◆ INFORMATION GIVEN ◆
_ _ _

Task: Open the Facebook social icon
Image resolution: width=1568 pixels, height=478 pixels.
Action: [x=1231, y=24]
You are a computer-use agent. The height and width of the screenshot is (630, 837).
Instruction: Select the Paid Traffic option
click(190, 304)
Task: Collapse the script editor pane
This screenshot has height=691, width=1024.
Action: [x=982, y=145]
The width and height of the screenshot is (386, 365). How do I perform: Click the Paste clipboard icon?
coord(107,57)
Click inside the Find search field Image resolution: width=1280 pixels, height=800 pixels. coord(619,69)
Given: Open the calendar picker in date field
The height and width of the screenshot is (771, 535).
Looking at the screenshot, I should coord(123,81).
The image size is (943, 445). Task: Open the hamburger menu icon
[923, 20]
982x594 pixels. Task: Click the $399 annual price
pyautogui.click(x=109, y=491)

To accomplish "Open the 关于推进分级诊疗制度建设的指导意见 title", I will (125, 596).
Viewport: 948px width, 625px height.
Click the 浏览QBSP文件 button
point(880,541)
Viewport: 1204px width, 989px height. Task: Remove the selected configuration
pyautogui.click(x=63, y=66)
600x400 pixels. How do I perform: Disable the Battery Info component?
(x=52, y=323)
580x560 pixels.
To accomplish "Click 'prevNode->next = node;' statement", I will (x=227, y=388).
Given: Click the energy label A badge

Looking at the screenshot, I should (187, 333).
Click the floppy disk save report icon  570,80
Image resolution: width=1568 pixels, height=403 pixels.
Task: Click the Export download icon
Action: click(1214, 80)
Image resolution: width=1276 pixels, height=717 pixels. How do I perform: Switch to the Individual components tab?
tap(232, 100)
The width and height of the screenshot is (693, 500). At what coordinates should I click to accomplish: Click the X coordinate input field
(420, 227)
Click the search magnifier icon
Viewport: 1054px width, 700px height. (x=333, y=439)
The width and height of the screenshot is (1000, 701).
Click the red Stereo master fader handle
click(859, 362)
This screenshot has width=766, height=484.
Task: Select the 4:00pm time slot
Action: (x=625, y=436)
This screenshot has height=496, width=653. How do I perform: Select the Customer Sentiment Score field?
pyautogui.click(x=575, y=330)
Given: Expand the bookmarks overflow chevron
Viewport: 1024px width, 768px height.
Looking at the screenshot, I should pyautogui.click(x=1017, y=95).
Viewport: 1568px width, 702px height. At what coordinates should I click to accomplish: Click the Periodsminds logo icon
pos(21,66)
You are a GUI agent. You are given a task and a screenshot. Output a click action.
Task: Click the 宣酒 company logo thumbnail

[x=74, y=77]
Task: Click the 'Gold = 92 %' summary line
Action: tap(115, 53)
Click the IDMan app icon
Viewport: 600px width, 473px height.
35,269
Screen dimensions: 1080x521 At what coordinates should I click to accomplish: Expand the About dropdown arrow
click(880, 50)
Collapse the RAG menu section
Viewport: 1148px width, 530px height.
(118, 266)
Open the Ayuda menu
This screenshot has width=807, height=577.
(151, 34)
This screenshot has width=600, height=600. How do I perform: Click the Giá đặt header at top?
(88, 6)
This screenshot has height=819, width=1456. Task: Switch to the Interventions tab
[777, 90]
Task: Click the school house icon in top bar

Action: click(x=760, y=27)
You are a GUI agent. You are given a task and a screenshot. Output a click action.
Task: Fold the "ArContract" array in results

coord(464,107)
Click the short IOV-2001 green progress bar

_ _ _

◆ DIRECTIONS FOR THIS TASK ◆
Each of the records above is to be copied exactly.

◆ RESULT FOR THIS EXERCISE ◆
Task: Open the Facebook social icon
Image resolution: width=1568 pixels, height=478 pixels.
Action: [x=1231, y=24]
You are a computer-use agent. The height and width of the screenshot is (630, 837).
Instruction: Select the Paid Traffic option
click(190, 304)
Task: Collapse the script editor pane
This screenshot has height=691, width=1024.
Action: [x=982, y=145]
The width and height of the screenshot is (386, 365). How do I perform: Click the Paste clipboard icon?
coord(107,57)
Click inside the Find search field Image resolution: width=1280 pixels, height=800 pixels. coord(619,69)
Given: Open the calendar picker in date field
The height and width of the screenshot is (771, 535).
Looking at the screenshot, I should coord(123,81).
The image size is (943, 445). Task: Open the hamburger menu icon
[923, 20]
982x594 pixels. Task: Click the $399 annual price
pyautogui.click(x=109, y=491)

To accomplish "Open the 关于推进分级诊疗制度建设的指导意见 title", I will (125, 596).
Viewport: 948px width, 625px height.
Click the 浏览QBSP文件 button
point(880,541)
Viewport: 1204px width, 989px height. Task: Remove the selected configuration
pyautogui.click(x=63, y=66)
600x400 pixels. How do I perform: Disable the Battery Info component?
(x=52, y=323)
580x560 pixels.
To accomplish "Click 'prevNode->next = node;' statement", I will (x=227, y=388).
Given: Click the energy label A badge

Looking at the screenshot, I should (187, 333).
Click the floppy disk save report icon  570,80
Image resolution: width=1568 pixels, height=403 pixels.
Task: Click the Export download icon
Action: click(1214, 80)
Image resolution: width=1276 pixels, height=717 pixels. How do I perform: Switch to the Individual components tab?
tap(232, 100)
The width and height of the screenshot is (693, 500). At what coordinates should I click to accomplish: Click the X coordinate input field
(420, 227)
Click the search magnifier icon
Viewport: 1054px width, 700px height. (x=333, y=439)
The width and height of the screenshot is (1000, 701).
Click the red Stereo master fader handle
click(859, 362)
This screenshot has width=766, height=484.
Task: Select the 4:00pm time slot
Action: (x=625, y=436)
This screenshot has height=496, width=653. How do I perform: Select the Customer Sentiment Score field?
pyautogui.click(x=575, y=330)
Given: Expand the bookmarks overflow chevron
Viewport: 1024px width, 768px height.
Looking at the screenshot, I should pyautogui.click(x=1017, y=95).
Viewport: 1568px width, 702px height. At what coordinates should I click to accomplish: Click the Periodsminds logo icon
pos(21,66)
You are a GUI agent. You are given a task and a screenshot. Output a click action.
Task: Click the 宣酒 company logo thumbnail

[x=74, y=77]
Task: Click the 'Gold = 92 %' summary line
Action: tap(115, 53)
Click the IDMan app icon
Viewport: 600px width, 473px height.
35,269
Screen dimensions: 1080x521 At what coordinates should I click to accomplish: Expand the About dropdown arrow
click(880, 50)
Collapse the RAG menu section
Viewport: 1148px width, 530px height.
(118, 266)
Open the Ayuda menu
This screenshot has width=807, height=577.
(151, 34)
This screenshot has width=600, height=600. How do I perform: Click the Giá đặt header at top?
(88, 6)
This screenshot has height=819, width=1456. Task: Switch to the Interventions tab
[777, 90]
Task: Click the school house icon in top bar

Action: click(x=760, y=27)
You are a GUI agent. You are given a task and a screenshot. Output a click action.
Task: Fold the "ArContract" array in results

coord(464,107)
Click the short IOV-2001 green progress bar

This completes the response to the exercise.